Document Type : Research Articles


1 Department of Clinical Pathology, Clinical Microbiology Unit, Faculty of Medicine, Mansoura University, Egypt.

2 Department of Pathology, Faculty of Medicine, Mansoura University, Egypt.

3 Surgical Oncology, Oncology Center Mansoura University, Faculty of Medicine, Mansoura University, Egypt.

4 Clinical Pathology Department, Clinical Chemistry Unit, Faculty of Medicine, Mansoura University, Egypt.


Background: Epstein-Barr virus (EBV) has been implicated in the development of breast cancer (BC) since 1995. It is classified into A/B genotypes, C/D subtypes, and F/f variants according to variations in its genome. Aim: To determine the distribution difference of EBV types between BC patients and healthy controls in Egypt and to detect the association between different EBV types and BC characteristics. Methods: Three hundred and sixty-two participants (142 BC patients and 220 controls) were enrolled in this study. All participants were screened for EBV infection by determination of viral-capsid-IgG antibodies in their sera. EBNA-1 gene was detected by PCR in tumor biopsies of seropositive patients and in peripheral blood mononuclear cells of controls. A/B genotyping of EBV was performed by nested-PCR targeting the EBNA-2 gene. C/D subtypes and F/f variants were identified by Restriction fragment length polymorphism at BamHI-I W1/I1 and BamHI-F regions of EBV genome, respectively.

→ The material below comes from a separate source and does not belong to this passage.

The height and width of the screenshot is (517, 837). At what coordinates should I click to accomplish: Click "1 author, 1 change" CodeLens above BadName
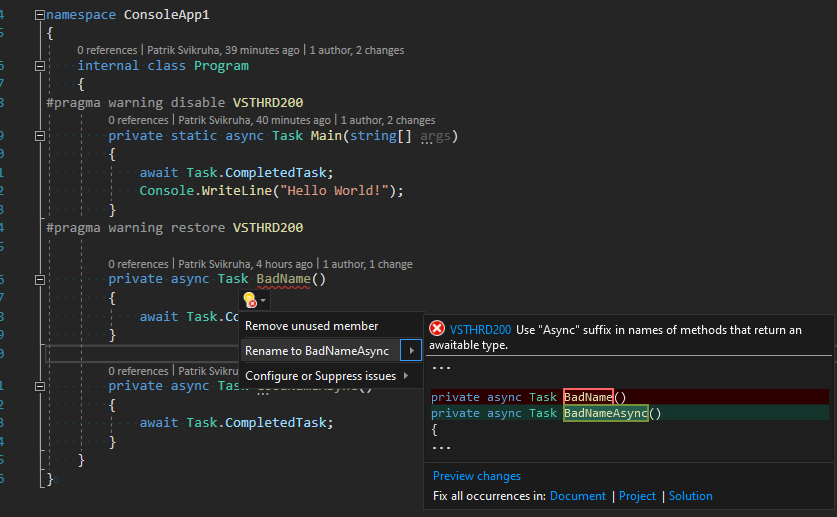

Results: Among 362 participants, 300(82.9%) were EBV-seropositive, including 120/142(84.5%) of the BC patients and 180/220(81.8 %) of the controls. EBNA-1 gene was positive in 54(45%) of seropositive BC patients and in 38(21.1%) of seropositive controls. There was a significant association of EBNA-1 gene with breast cancer (OR=3.05, 95%CI=1.84-5.07). Moreover, EBNA-1 gene positivity was significantly associated with the more aggressive tumors. Genotype-A and prototype-F were predominant among patients (90.4%, 100%, respectively) as well as among controls (91.7%, 100%, respectively) with no statistical significant association with BC risk.  However, subtype-D was significantly more frequent in patients (95.6%) than in controls (64.7%) and was significantly associated with a higher BC risk as compared to subtype-C (OR=11.7, 95%CI=2.4-57.08). Subtype-D was significantly associated with higher grades tumors (100% among grade III),  with progesteron receptor-negative tumors and with HER2-positive tumors (100% for each). The combined genotypes that significantly associated with BC risk were ADF (OR=4.9) and BDF (OR=5.5). Conclusions: Subtype-D of EBV could be the only EBV type implicated in BC development among Egyptian females and associated more with poor prognosis.